#### Passage for review
A Message From Drew
Drew wanted to personally thank you all and address some of the questions you’ve asked. Drew has earned my deepest respect. I’ll turn this over to Drew now.
This letter is to thank everyone who has been kind enough to sign this petition, express their support publicly, and contact the Governor’s office as my family and I plead for Governor Ralph Northam to intervene on the injustice of this case.
I have grown a great deal over the past seven years since this ordeal first emerged. I believe strongly that the sole crux of this dispute regarded emotionally unintelligent things written on Facebook and over text messages during an episode of deep depression prior to receiving a proper diagnosis and subsequent therapy. That diagnosis is Autism Spectrum Disorder (ASD) and my long, difficult journey of self-improvement began there — not because of the system, but in spite of it.
I said some inappropriate things to some inappropriate people with no insight into what I was doing or why, but have since apologized profusely in open court twice. I am embarrassed by, take responsibility for, and deeply regret such writings, but that said, they were just that — writings, written at a time when I was riddled with pain and felt on the cusp of suicide. I have since come to understand, and work diligently to overcome, a primary symptom of Autism — social and communication delay.
In regards to my past behavior, I got severely burned and I learned. Sadly, neither the charges nor sentencing matched the “crime”. My true transgression was having Autism, not knowing it, and lashing out rashly on my keyboard or cell phone in a Papa John’s uniform dotted with tears.
During this time in my life, I couldn’t make it through a shift delivering pizzas without crying through most deliveries. My manager would often ask what was wrong, but I wasn’t ready nor able to communicate effectively. I can communicate appropriately now due to my consistent adherence to therapy and my unwavering desire to grow as a healthy person.
########
#### Provided data
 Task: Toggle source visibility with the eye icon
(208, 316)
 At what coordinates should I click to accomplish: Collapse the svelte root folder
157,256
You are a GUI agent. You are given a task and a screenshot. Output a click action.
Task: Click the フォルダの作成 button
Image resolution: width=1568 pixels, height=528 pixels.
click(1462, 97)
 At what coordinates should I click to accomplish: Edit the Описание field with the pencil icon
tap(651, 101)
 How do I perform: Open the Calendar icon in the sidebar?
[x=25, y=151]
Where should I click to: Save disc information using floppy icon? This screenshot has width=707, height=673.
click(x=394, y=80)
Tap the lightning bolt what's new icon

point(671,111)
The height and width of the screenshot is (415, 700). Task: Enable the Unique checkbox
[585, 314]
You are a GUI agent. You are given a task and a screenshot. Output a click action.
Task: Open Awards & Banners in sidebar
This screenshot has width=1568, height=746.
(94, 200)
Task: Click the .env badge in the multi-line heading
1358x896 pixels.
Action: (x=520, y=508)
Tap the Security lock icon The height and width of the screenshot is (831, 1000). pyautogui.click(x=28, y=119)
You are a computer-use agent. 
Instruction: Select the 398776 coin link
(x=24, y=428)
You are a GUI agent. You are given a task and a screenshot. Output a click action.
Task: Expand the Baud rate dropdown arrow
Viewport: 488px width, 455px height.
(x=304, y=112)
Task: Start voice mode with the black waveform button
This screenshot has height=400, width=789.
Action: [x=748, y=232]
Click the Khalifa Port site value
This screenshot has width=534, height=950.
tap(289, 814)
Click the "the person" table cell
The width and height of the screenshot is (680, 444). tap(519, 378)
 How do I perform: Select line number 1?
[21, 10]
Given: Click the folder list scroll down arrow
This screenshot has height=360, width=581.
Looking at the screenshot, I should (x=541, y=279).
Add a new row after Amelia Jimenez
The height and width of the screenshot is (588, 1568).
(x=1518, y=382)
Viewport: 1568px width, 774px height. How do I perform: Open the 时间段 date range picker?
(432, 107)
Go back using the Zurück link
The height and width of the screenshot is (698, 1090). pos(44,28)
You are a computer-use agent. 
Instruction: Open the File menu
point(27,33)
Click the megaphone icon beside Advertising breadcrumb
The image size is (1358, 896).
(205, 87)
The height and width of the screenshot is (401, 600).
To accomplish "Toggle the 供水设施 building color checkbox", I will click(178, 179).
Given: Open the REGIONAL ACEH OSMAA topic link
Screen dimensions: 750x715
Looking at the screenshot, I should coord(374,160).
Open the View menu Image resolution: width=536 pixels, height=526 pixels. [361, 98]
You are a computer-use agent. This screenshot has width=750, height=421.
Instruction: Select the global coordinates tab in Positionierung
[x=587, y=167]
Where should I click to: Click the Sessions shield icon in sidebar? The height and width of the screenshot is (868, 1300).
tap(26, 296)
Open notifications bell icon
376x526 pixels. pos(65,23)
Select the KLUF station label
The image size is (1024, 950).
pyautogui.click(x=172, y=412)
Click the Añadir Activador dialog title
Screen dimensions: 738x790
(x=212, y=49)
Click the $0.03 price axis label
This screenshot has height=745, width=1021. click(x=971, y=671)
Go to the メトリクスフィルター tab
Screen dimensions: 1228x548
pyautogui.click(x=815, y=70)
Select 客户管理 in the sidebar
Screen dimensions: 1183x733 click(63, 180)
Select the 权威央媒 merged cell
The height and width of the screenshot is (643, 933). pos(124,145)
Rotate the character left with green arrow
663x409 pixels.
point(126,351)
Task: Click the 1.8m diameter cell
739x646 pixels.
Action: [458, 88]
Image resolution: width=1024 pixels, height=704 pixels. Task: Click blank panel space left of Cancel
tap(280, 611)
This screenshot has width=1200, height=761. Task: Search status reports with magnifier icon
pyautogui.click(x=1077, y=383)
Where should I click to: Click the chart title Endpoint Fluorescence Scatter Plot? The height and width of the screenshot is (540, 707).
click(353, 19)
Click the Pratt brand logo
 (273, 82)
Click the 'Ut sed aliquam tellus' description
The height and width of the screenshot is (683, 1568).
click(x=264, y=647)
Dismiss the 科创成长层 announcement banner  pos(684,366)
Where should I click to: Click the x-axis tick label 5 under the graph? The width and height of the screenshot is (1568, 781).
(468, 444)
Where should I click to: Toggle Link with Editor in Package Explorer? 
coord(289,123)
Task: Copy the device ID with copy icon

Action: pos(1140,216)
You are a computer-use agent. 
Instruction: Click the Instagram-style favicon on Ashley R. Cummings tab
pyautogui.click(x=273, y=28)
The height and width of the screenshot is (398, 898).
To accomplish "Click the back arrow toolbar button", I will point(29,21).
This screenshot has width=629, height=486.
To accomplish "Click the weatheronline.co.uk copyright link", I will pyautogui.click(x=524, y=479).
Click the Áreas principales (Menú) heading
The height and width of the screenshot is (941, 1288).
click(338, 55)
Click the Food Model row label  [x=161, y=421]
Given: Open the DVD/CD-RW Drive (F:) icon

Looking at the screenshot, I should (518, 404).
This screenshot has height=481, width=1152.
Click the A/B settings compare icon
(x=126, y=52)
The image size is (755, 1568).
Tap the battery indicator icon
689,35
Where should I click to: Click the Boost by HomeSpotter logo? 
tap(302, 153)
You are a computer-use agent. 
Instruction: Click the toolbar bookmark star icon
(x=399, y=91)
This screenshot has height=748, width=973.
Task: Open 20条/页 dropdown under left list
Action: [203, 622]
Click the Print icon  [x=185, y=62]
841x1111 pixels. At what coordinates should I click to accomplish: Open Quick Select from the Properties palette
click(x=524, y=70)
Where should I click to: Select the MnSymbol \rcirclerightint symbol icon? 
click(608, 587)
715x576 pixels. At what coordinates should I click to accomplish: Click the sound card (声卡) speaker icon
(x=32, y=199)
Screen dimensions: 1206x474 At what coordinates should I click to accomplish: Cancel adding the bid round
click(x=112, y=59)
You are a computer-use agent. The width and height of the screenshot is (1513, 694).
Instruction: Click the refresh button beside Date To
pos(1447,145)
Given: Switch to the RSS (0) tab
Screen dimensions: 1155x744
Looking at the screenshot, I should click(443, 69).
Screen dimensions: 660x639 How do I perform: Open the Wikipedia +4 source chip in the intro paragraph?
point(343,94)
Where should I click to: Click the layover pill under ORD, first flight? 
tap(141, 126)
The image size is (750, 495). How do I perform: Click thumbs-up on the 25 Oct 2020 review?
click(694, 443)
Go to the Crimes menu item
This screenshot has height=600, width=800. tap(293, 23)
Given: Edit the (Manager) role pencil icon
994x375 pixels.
########
- **Task set**
**A)** Quote the letter from Drew word for word, from "During this time" up to and including "a healthy person.".
**B)** Extend the letter from Drew, picking up after its final sentence.

- **Outputs for the tasks**
**A)**
During this time in my life, I couldn’t make it through a shift delivering pizzas without crying through most deliveries. My manager would often ask what was wrong, but I wasn’t ready nor able to communicate effectively. I can communicate appropriately now due to my consistent adherence to therapy and my unwavering desire to grow as a healthy person.

**B)**
Chesterfield County took impulsive missives at face value and unleashed the pain train without pause for seven long, agonizing years, completely immune to the pesky shackles of introspection. What could have and should have been dealt with six years ago in a therapeutic setting with an honest and open conversation was instead thrown into a monstrous machine with seemingly only one goal — to win at any cost.
During its unrelenting course of destruction, all parties involved have been hurt, re-hurt, and hurt again while I suffer needlessly at the hands of a sadistic system that had as little insight into my diagnosis and past behavior as I did.
Thankfully, Governor Northam is a pediatric neurologist with a vast understanding of Autism Spectrum Disorder. I remain hopeful every day that I will get a letter from his office soon, but the waiting game is nonetheless very difficult and painful.
I want everyone to know that I have used this trauma to strengthen and empower me to the very core. I have become, and will continue to become, stronger and wiser for this. I have been given an up close and personal vantage point into how we as a society often treat those with intellectual and developmental disabilities as well as mental illness and addiction.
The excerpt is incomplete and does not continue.